The time to buy is before the crisis hits. And puts offer a way to insure against many risks, including inflation.
Inflation Means Rising Interest Rates
In simple terms, inflation means that the prices of goods and services rise. This has unpredictable impacts on stock prices.
One of the few certainties associated with inflation is the fact that interest rates will rise. That’s because interest rates consist of three components.
One part is the return on investment. This is the investor’s income for lending money. This component doesn’t change very much in the long run.
A second part is a default risk premium. This is the investor’s protection against the loss of principal. Treasury bonds can’t default, so this component equals zero on those securities.
Third is the inflation risk premium. This component varies with the outlook for inflation.
Right now, it’s low. If inflation rises, then it will increase sharply. This is the factor that almost guarantees that interest rates will rise.
And as rates rise, bond prices fall. This relationship exists because once bonds are issued, they trade in the secondary market.
This provides liquidity for investors who might not want to hold the bonds to maturity. But it means that old bonds must be priced competitively against newly issued bonds.
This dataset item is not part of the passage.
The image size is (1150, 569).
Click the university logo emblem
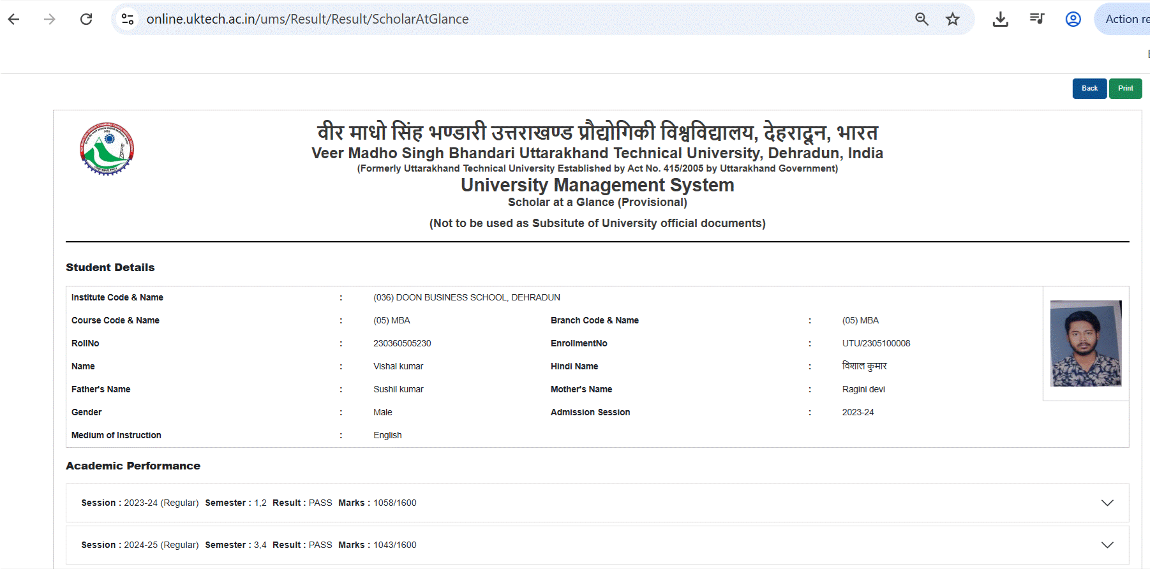click(107, 149)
If new bonds are being issued at higher rates, then older bonds must drop in price so that investors can pay less and receive an amount of income equivalent to the new bonds.
By one estimate, Treasury bonds will decline 18.5% if interest rates rise 1%. This fact offers an opportunity to insure against inflation risks.
How to Protect Your Wealth if Inflation Picks Up
When rates rise, put options on the iShares 20+ Year Treasury Bond ETF (Nasdaq: TLT) will increase in value.
If rates rise 2% on inflation fears, then TLT should fall from about $135 to about $108. A put expiring in December offers protection against a loss like that until December 17.
The cost of the put is the insurance premium. If the market suffers a big loss, then the insurance pays off. If it doesn’t, then the option loses value.
A TLT put option with an exercise price of $130 costs about $6. Options contracts cover 100 shares of TLT. That means this contract costs $600.
A put option rises in value when prices fall. In this example, the $130 put gives you the right to sell 100 shares at $130.
If TLT falls to $108, then you could buy shares for $108 and immediately sell them at $130. That’s a guaranteed profit of $22 per share, or $2,200 per option contract.
But with options, you won’t have to do all that. Options markets allow you to take profits without having to buy the shares. You simply sell the put to close the trade.
But there are risks. This option benefits investors in a crash but loses money if interest rates fall. You could lose up to $600, the amount you pay for the put.
The bottom line is that insurance can protect your wealth if inflation picks up.
While holding insurance carries risks, inflation is also a threat to your wealth. If you believe inflation is a serious risk, then now is the time to insure against it.